There are, however, still several issues with this approach including accuracy-versus-efficiency trade-offs, computational complexity, large timescale requirements and errors due to the underlying force fields. ML techniques have helped address many of these challenges and have proven vital to the development of MD simulations for three reasons: objectivity in model selection, enhanced interpretability due to the statistically coherent representation of structure–function relationships, and the capability to generate quantitative, empirically-verifiable models for biological processes.
Deep learning methods are now emerging as an effective solution to dealing with the terabytes of dynamic biomolecular Big Data generated by MD simulations with other applications including the prediction of quantum-mechanical energies and forces, extraction of free energy surfaces and kinetics, and coarse-grained molecular dynamics.
Shifting the in silico paradigm with AI
A combination of in silico models and experimental approaches has become a central component of early-stage drug discovery, facilitating the faster generation of lead compounds at lower costs and with higher efficiency and accuracy.
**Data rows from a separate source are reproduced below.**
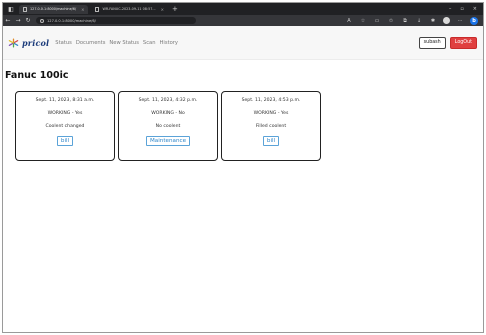 The image size is (486, 335). What do you see at coordinates (463, 42) in the screenshot?
I see `logout-button: LogOut` at bounding box center [463, 42].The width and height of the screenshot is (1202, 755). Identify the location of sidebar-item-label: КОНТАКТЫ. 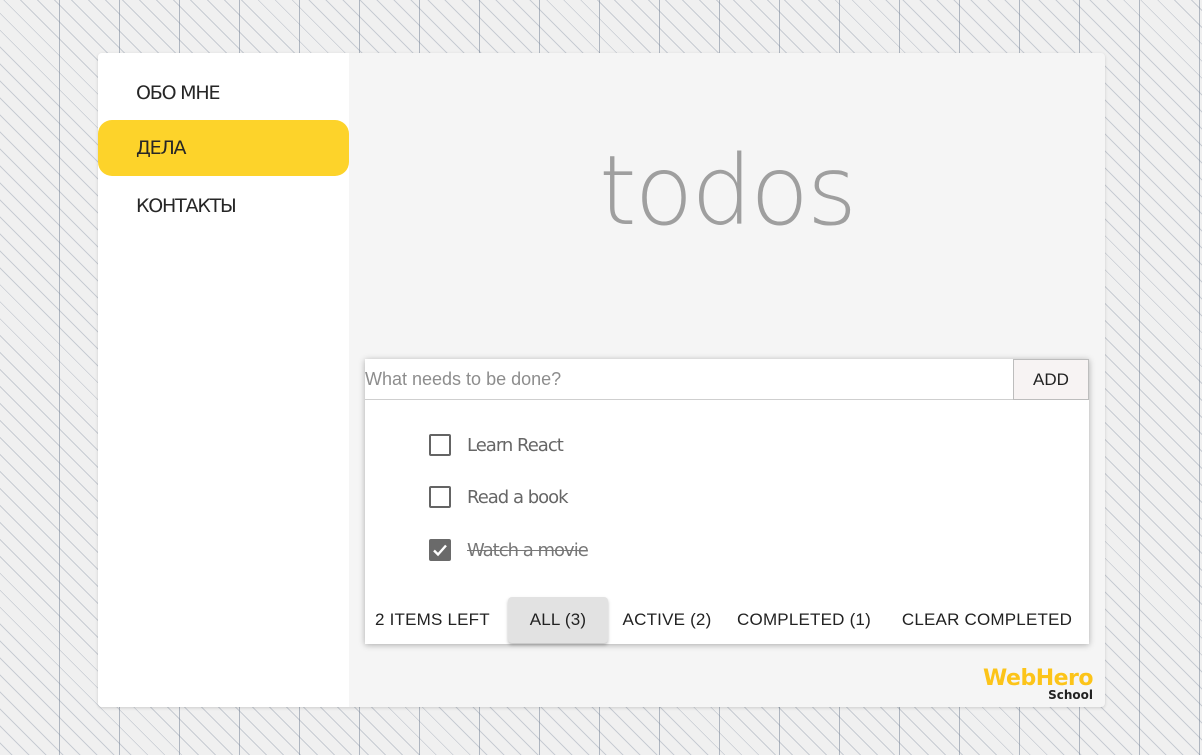
(186, 206).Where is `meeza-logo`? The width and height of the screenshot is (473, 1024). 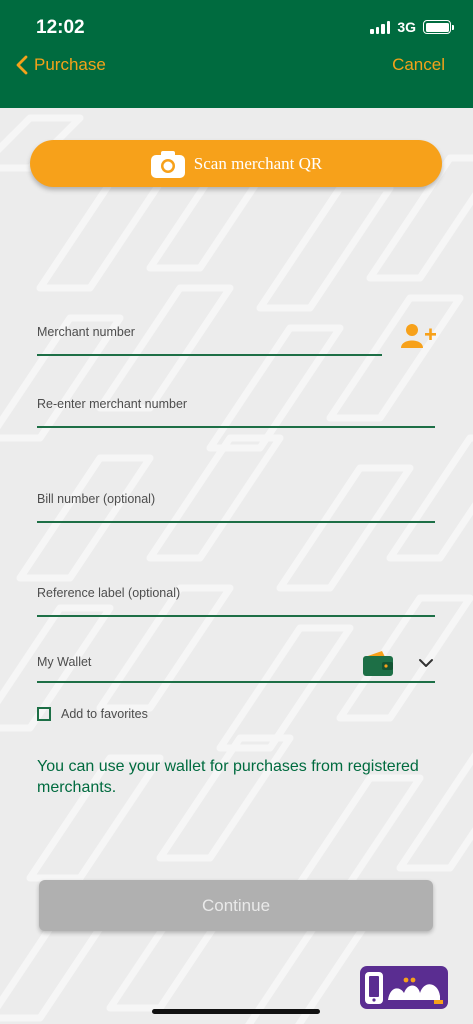
meeza-logo is located at coordinates (404, 988).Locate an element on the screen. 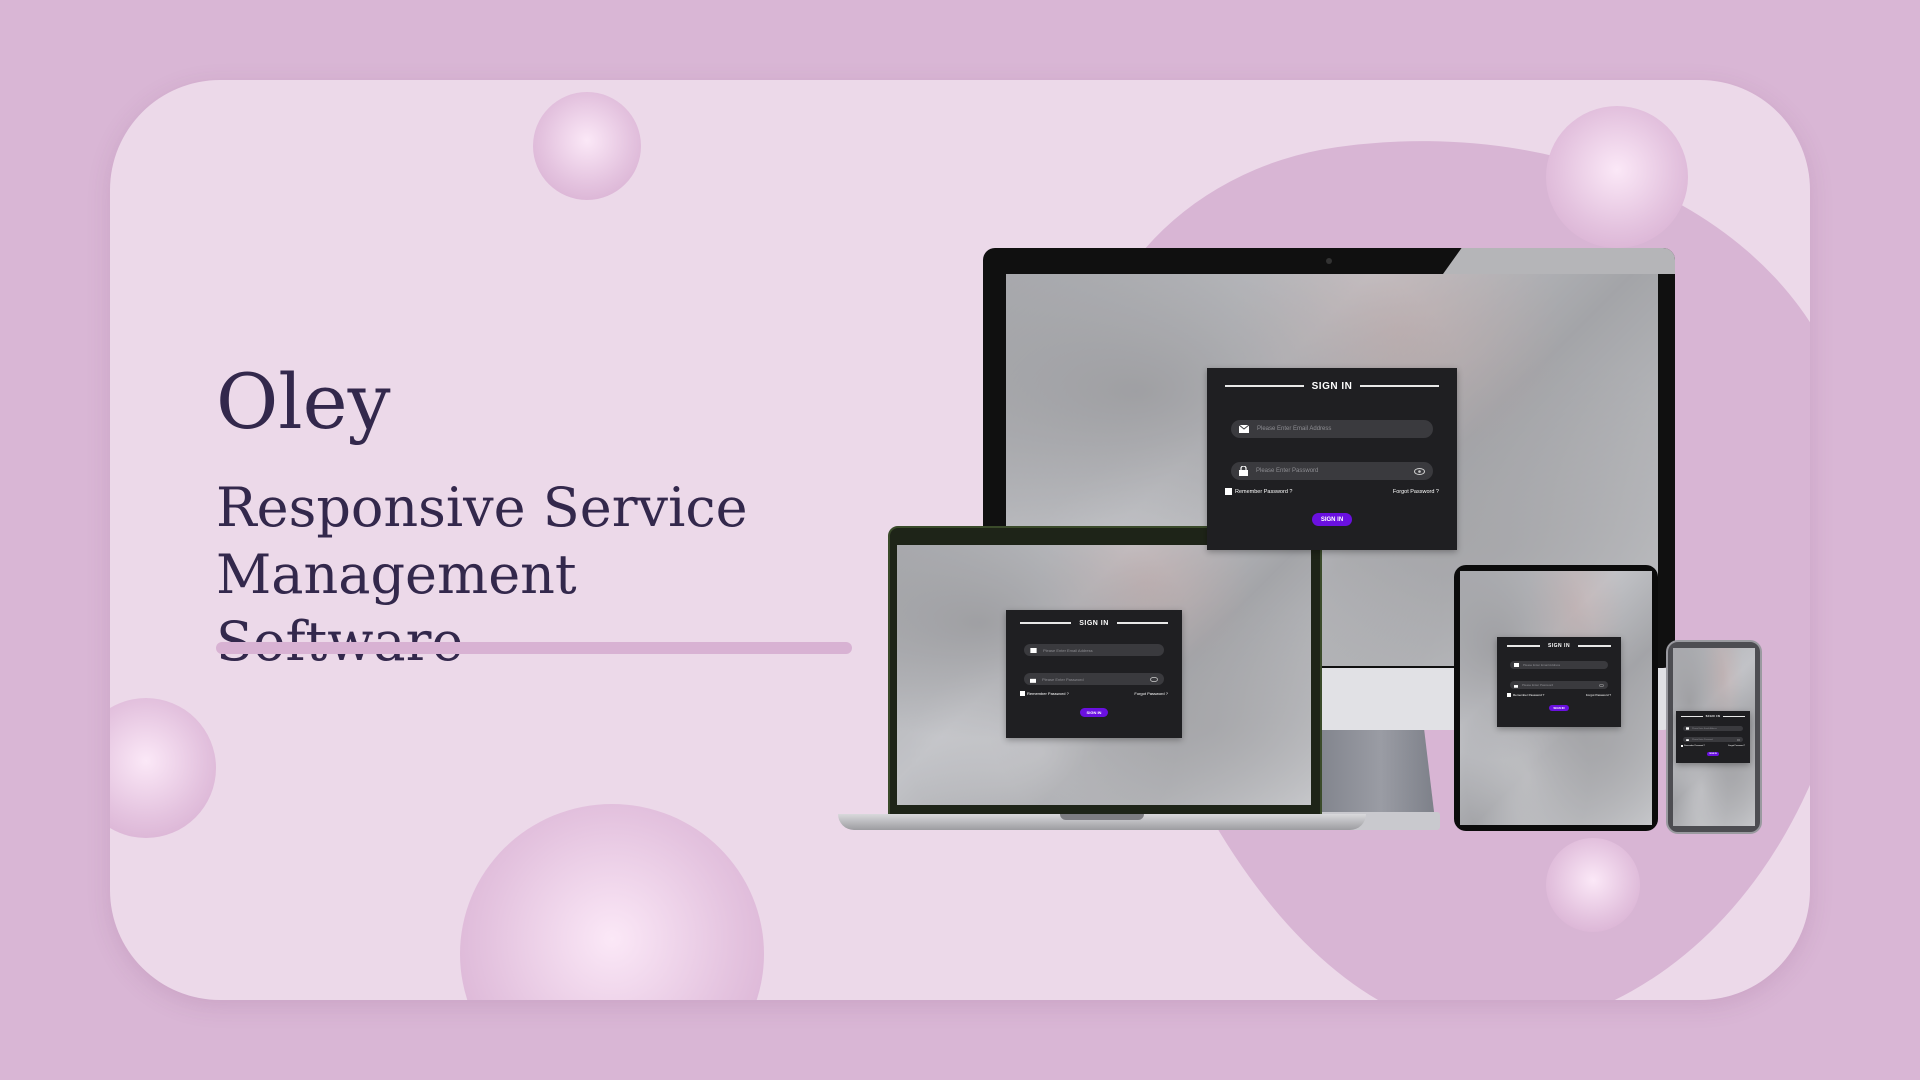 This screenshot has height=1080, width=1920. monitor-glare is located at coordinates (1559, 261).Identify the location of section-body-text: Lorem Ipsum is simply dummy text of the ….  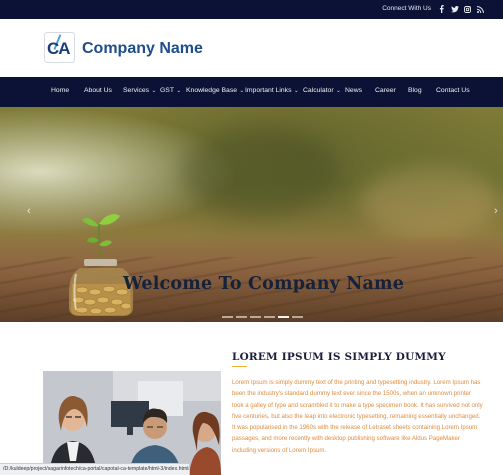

Advanced AI technologies are a key driver of disruption in in silico drug discovery and have helped address some of the limitations and challenges of conventional in silico approaches. At the same time, they are also shifting the paradigm with their capability to auto-generate novel drug-like molecules from scratch. By one estimate, AI/ML in early-stage drug development could result in an additional 50 novel therapies, a $50 billion market, over a 10-year period.